When Ivan Pavlov's dog heard the ding of a bell, the pup started salivating in anticipation of his dinner. When professor Mary Torregrossa's rats heard a similar tone, they craved cocaine. At least, some of them did — before Torregrossa and her colleagues rewrote their memories.
Torregrossa studies the psychology of drug addiction and relapses at the University of Pittsburgh School of Medicine (where she is also an associate professor of psychiatry). In a new study published Jan. 22 in the journal Cell Reports, Torregrossa and two of her colleagues set up a Pavlovian experiment in which a group of lab rats came to associate a specific audiovisual cue with the rush of a cocaine infusion.
Eventually, merely seeing or hearing the cue made the rats crave more cocaine — until the researchers "erased" that association from the rats' brains using a neural-stimulation technique called optogenetics. Suddenly, rats exposed to the same audiovisual cue that once made their brains glow with anticipation showed no interest in the cue at all. [Top 10 Mysteries of The Mind]
"It was like they had never seen cocaine," Torregrossa told Live Science. "That's exciting, because there's the possibility that, down the road, there could be neural-stimulation technologies that could possibly reduce cue-motivated craving and relapse in humans, too."
Eternal sunshine of the rodent mind
In the new study, Torregrossa's rats were placed one by one into a special cage with a lever connected to a pump. When a rat pressed the lever, the pump gave that rat a small, intravenous dose of cocaine.
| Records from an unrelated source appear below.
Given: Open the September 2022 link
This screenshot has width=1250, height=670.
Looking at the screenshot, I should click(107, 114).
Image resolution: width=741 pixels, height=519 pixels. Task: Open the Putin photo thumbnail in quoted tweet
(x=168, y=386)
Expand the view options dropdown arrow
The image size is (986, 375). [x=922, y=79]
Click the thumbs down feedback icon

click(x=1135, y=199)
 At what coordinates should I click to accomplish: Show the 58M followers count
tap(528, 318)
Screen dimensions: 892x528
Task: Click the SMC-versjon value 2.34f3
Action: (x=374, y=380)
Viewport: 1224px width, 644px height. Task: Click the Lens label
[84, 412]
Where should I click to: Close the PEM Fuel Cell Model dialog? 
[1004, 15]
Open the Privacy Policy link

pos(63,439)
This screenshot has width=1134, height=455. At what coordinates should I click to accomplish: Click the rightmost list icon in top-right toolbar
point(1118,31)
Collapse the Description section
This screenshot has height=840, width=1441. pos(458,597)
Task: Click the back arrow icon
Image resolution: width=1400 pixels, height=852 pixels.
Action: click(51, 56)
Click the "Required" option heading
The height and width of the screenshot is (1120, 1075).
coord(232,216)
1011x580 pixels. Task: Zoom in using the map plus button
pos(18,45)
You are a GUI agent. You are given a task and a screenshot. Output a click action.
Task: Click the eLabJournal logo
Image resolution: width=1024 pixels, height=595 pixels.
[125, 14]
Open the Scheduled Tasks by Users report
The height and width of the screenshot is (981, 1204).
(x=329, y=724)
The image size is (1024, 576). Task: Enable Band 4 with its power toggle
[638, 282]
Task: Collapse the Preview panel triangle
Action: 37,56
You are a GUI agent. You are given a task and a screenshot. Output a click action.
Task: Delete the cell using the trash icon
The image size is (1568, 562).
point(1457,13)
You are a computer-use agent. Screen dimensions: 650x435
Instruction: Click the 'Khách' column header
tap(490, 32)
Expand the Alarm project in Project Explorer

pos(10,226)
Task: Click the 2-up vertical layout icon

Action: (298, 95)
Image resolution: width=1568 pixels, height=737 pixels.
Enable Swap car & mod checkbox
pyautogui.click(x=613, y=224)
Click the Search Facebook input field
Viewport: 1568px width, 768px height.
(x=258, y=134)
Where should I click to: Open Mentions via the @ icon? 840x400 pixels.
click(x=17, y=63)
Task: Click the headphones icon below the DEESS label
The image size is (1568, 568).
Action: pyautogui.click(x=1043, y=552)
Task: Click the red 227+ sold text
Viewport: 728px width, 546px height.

Each time this happened, a bright light above the lever lit up for 10 seconds while a monotonous ringing noise played in the cage.
After a rat repeated this ritual many times, Torregrossa said, the combination of light and noise became a "cue" that the rush of a cocaine high was on its way — sort of like Pavlov's famous doggy dinner bell, but set for self-medicating rodents.
Whenever the rats were exposed to this light/sound cue in subsequent trials, their brains showed what Torregrossa called a "craving" or "relapse response" to the stimuli, and the rats continued to mash the lever "at really high rates," even when the lever was no longer providing them with cocaine.
Using tiny electrodes placed in each rodent's brain, the researchers saw that this craving response was associated with heightened activity in a rat's amygdala — an emotional processing center responsible for both fear and pleasure. (This almond-shaped cluster of neurons has previously been linked to craving in humans, too.)
"Next, we wanted to see if we could artificially reduce those cravings by stimulating the pathway into the amygdala," Torregrossa said.
To do this, the researchers used a technique called optogenetics — a way of introducing light-sensitive proteins into an animal's brain, then exposing them to colored beams of light to effectively switch cells "on" or "off" at will. [3D Images: Exploring The Human Brain]
In previous studies, scientists have successfully used this technique to stop mice from having epileptic seizures, or make them thirsty on command. Torregrossa and her team wanted to use it to turn off their rats' cue-induced cravings. So, they injected their rats with a special virus carrying light-sensitive proteins, which set up shop at the cellular junction where sensory information (such as sound and light) enters the amygdala.
By bathing those cells in a blue LED laser light, the researchers could control the flow of information into the rats' emotion-processing hubs. In this case, that meant dampening the significance of the drug cue as it entered the amygdala. Indeed, when they combined this blue light stimulation with the rats' familiar Pavlovian drug cues, the researchers found they could essentially trick the rodents into forgetting that the sound/light combination had anything to do with the pleasure of a cocaine high. Suddenly, they had far less interest in hitting the cocaine lever in their cages.
"After just 15 minutes of this blue light stimulation, the rats' relapse behavior was markedly reduced," Torregrossa said. "It's essentially like we erased their memories, so they didn't respond to that cue anymore."
"Very futuristic" questions
While this apparent memory-erasure technique is a fascinating find, Torregrossa noted that it could be a temporary fix to a much more complicated puzzle of how addiction alters the brain. It's possible, for example, that if the newly rehabilitated rats were once again given cocaine in the presence of that familiar audiovisual cue, their craving and relapse impulses would "be back in one shot," the way they were before.
Still, the team's success raises some interesting possibilities for the future of monitoring and treating addiction, and possibly even brain disorders, in humans. Torregrossa said she has started talking to her colleagues at the University of Pittsburgh's neural engineering department about the viability of neural implants that could monitor a person's amygdala neurons, then be activated to suppress a craving or relapse response.
This is all "very futuristic," however, Torregrossa said, and — if such a treatment is possible in humans — it's also mired in ethical questions. If the flick of a switch can "erase" the memory of a drug-relapse trigger, what else could it erase? Could good memories get caught in the crossfire? Could entire people, places or experiences be erased in full-blown "Eternal Sunshine of The Spotless Mind" fashion?
"How can we only affect the bad memories that we don't want to cause relapse — and leave everything else alone?" Torregrossa asked. "How far down that road do we go in affecting a person's thoughts?"